Although the association of elevated levels of MMP-9 with cardiac dysfunction and loss of vascular tone has been demonstrated in animal models of sepsis,[18] the role of MMP-9 in sepsis with cardiovascular disease in humans remains understudied. We could not show an association between the SNP of MMP-9 and markers of cardiac dysfunction (serum troponin I, NT-proBNP, mean arterial pressure and DDVI) of individual alleles of polymorphism in patients with sepsis.

In addition, the allelic frequencies of the SNP MMP-9 -1562 C/T of the present investigation were compared with the 1000 Genomes database, finding the same percentage in the present study of the polymorphic T allele (15.52% vs 7.3%), for which it is presented that the wild allele C in the studied population is fixed. Due to the contradictions in the levels of MMP-9 in sepsis between this and other studies, we believe that it is likely there is a polymorphism or mutation in the MMP-9 gene that may play a synergistic role with other causing elements of mortality and severity in sepsis, leaving it as a poor predictor on its own.

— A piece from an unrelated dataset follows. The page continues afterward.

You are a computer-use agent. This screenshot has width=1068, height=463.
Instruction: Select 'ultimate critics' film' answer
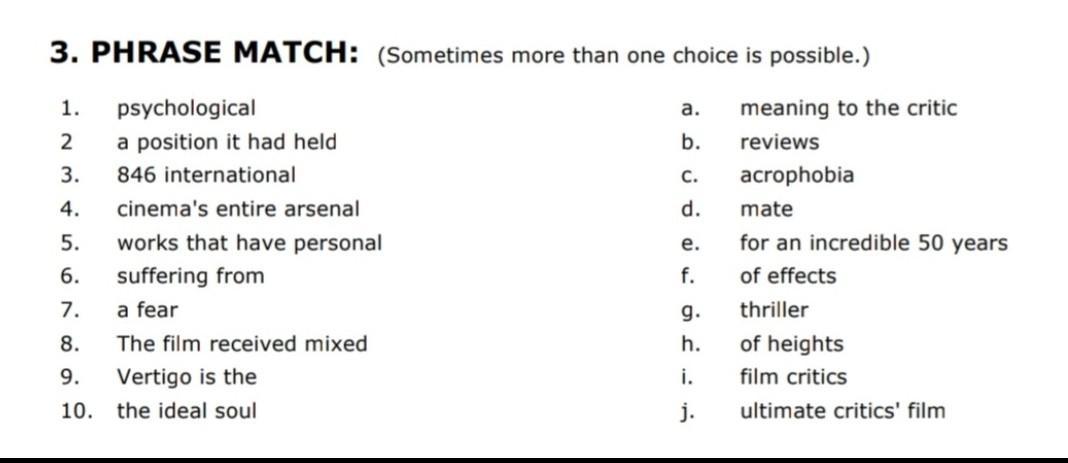[x=843, y=411]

However, the literature on this topic is quite limited, preventing us to firmly conclude the above. Still, there are other plausible explanations for the observed absence of association: (1) the interaction of the MMP-9 gene with other genes involved in the mechanisms of the sepsis, (2) the presence of other relevant influencing haplotypes of SNPs in the MMP-9 gene or, (3) epigenetic and other genetic mechanisms of control mediated by the existing microenvironment, including inflammatory mediators and their byproducts. All these hypotheses fall beyond the scope of this study, which emphasizes the need to design future studies to address and identify them, and thus clarify the role of SNP MMP-9 -1562 C/T in sepsis.

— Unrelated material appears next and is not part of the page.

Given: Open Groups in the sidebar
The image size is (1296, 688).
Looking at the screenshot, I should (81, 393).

Limitations of study: (1) classification under the new Sepsis-3 criteria affected the number of participants in each group; (2) given the stratification by survival, and the subgroups in genotypes, statistical power is limited; (3) using a single SNP as a biomarker can constitute a disadvantage; however, the role of such a polymorphism with a larger sample than presented in previous studies was a stronghold; (4) the study clarifies the non-association of SNP and encourages investigators to study other polymorphisms to generate predictive models accompanied by clinical variables; (5) it is important to mention that the number of enrolled patients was based on the consultation estimates for this pathology, both within our institution and in previous published studies; and (6) exploratory analyzes were made for the formulation of hypotheses, but not to discard them or confirm the association of the SNP with the event studied.

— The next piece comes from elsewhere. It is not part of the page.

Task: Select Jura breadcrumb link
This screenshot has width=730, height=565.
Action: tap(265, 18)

This is the first study of which we are aware on the genotypic frequency distribution of the SNP MMP-9 -1562 C/T assessing the relationship between it and sepsis and its prognostic role in patients with sepsis in Latin America and, until now, the one with the largest sample size. Also, statistical, and computational studies are required to better comprehend the prognostic value of MMP-9 SNPs in the outcome of sepsis, both on its own and in combination with other markers.

Conclusions

The present study is the first one to genotype the MMP-9 polymorphism -1562 C/T in a Latin American population, finding the possible no association between the SNP and sepsis in infected patients and between the SNP and mortality of patients with sepsis. Also, this variant did not correlate with MMP-9 plasma levels, or with of various biomarkers of cardiovascular disease.